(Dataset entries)
####
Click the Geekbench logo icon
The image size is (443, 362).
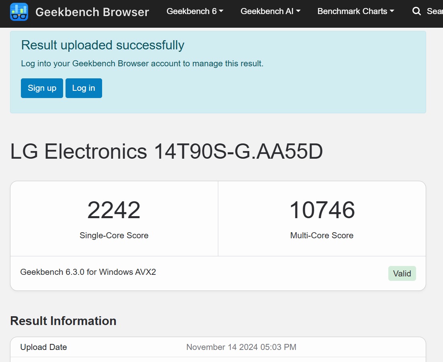[19, 12]
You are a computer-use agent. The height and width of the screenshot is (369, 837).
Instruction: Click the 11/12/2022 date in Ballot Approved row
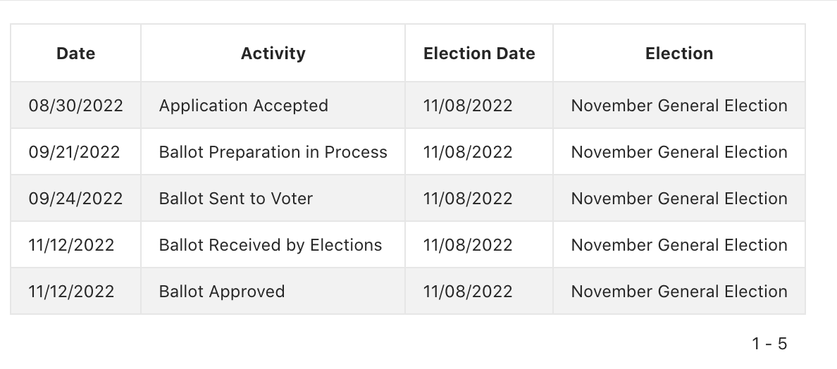(x=71, y=292)
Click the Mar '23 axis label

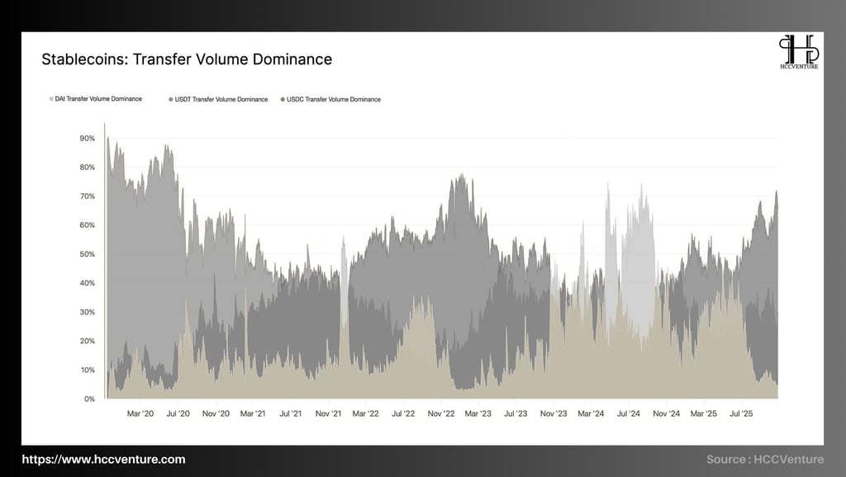click(478, 414)
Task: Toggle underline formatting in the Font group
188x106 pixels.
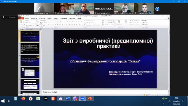Action: [x=53, y=24]
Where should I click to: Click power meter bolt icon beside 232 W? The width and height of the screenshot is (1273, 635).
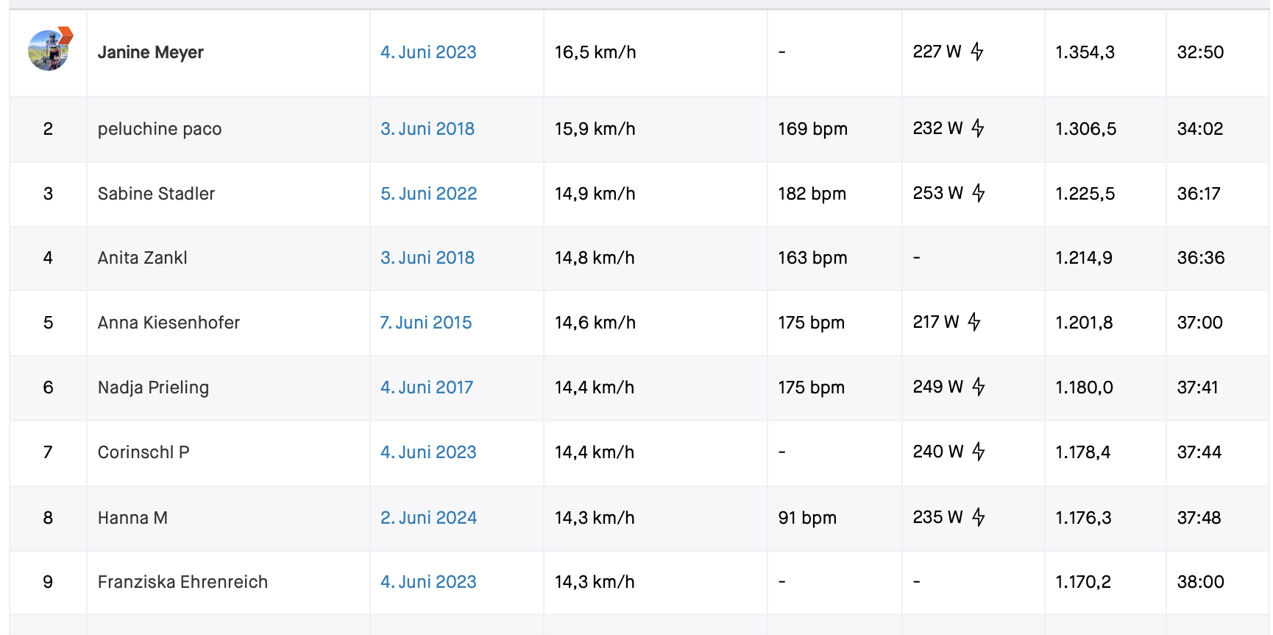tap(978, 128)
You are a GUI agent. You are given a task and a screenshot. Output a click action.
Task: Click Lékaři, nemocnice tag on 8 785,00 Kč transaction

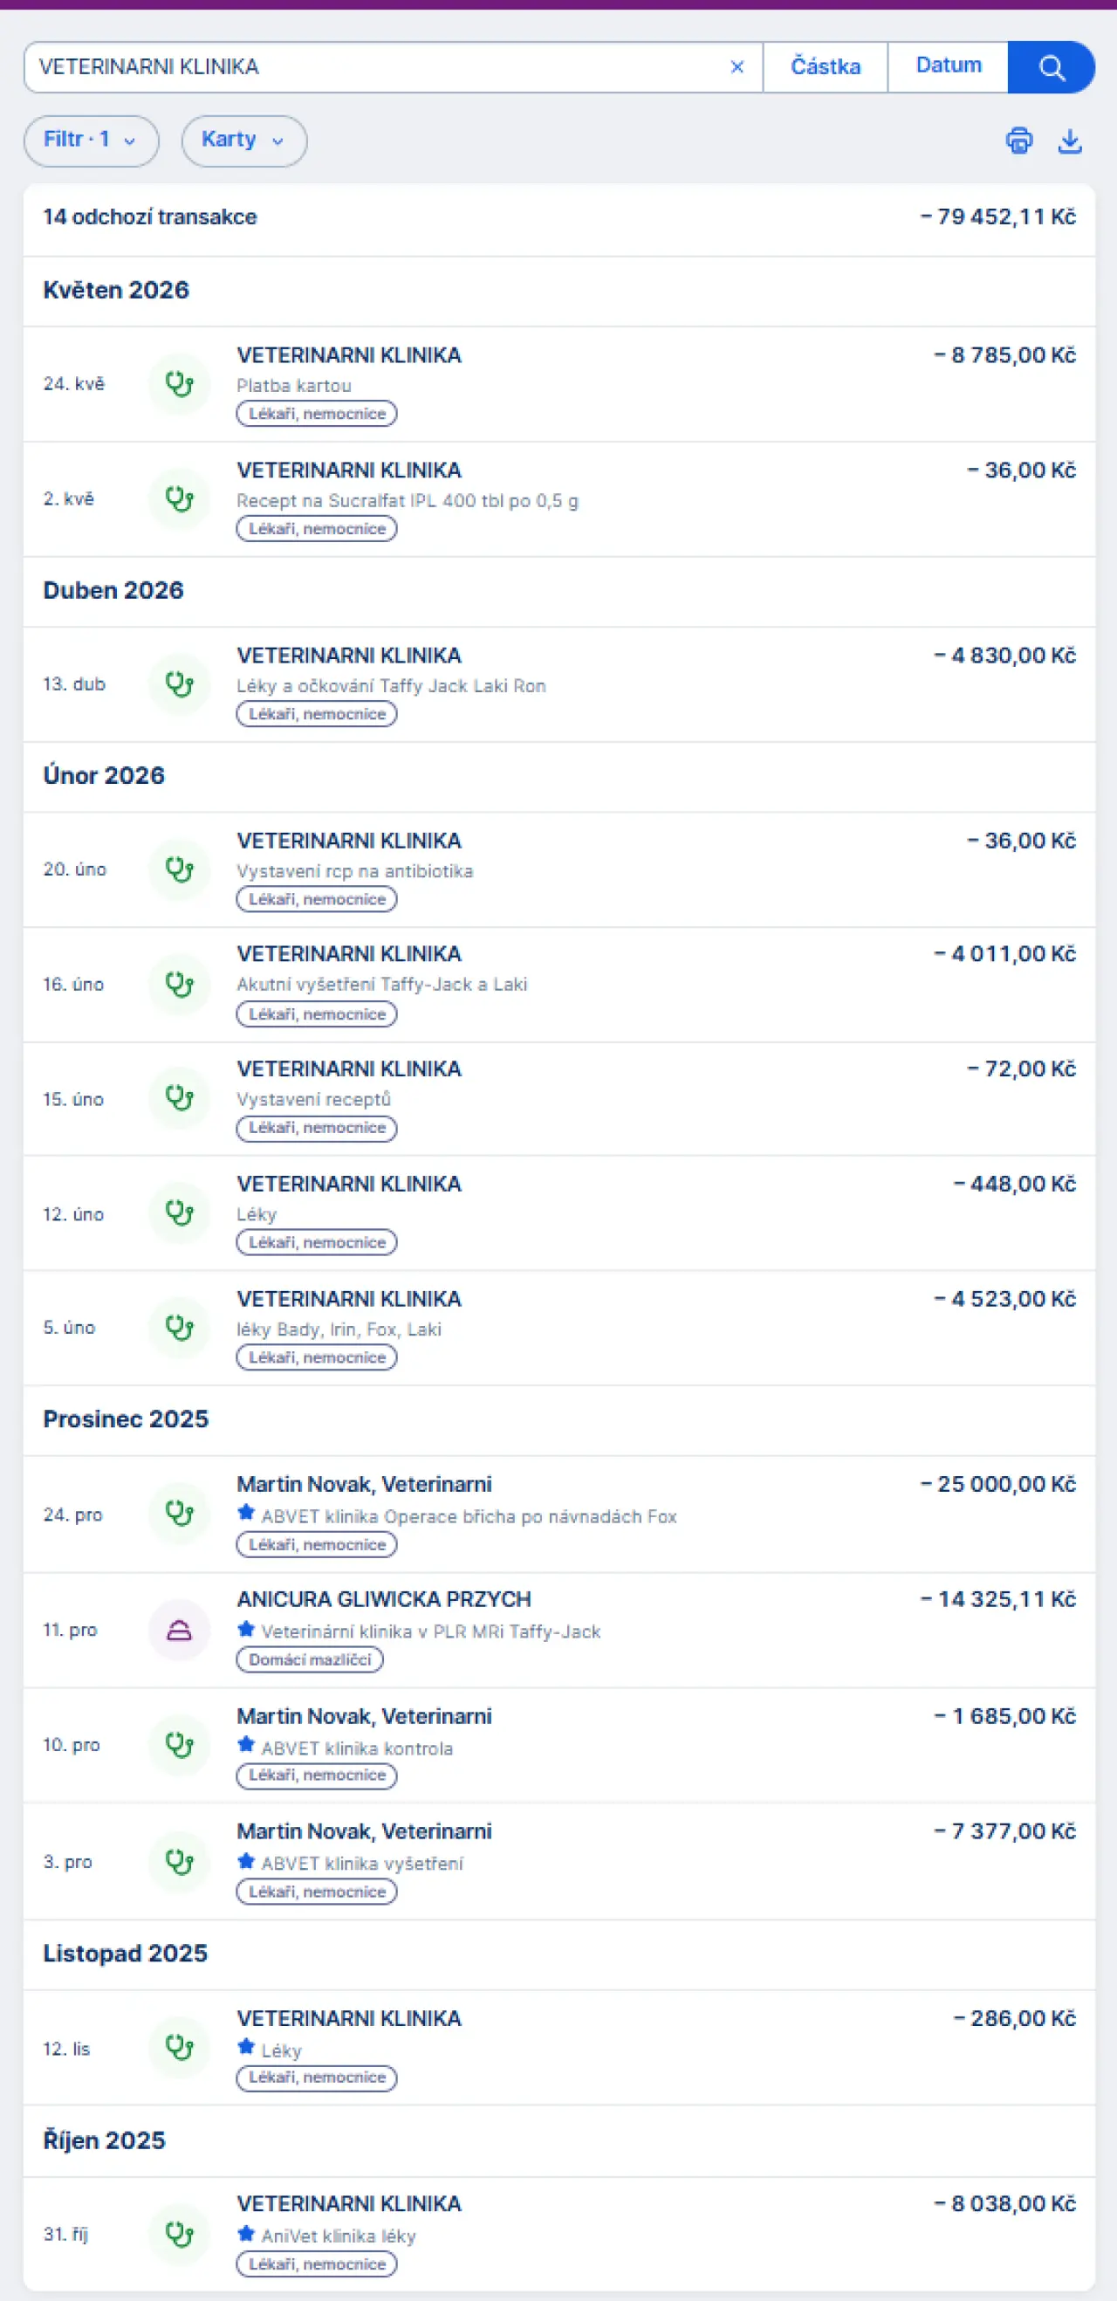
####
[YOUR INSTRUCTIONS]
The entries are to be restated word for word, and no picture should appear in the copy.

[SOLUTION]
Click the Geekbench logo icon
The image size is (443, 362).
[19, 12]
You are a computer-use agent. The height and width of the screenshot is (369, 837).
Instruction: Click the 11/12/2022 date in Ballot Approved row
(x=71, y=292)
Click the Mar '23 axis label

click(478, 414)
Task: Toggle underline formatting in the Font group
188x106 pixels.
Action: [x=53, y=24]
Where should I click to: Click power meter bolt icon beside 232 W? The width and height of the screenshot is (1273, 635).
tap(978, 128)
You are a GUI agent. You are given a task and a screenshot. Output a click action.
Task: Click Lékaři, nemocnice tag on 8 785,00 Kč transaction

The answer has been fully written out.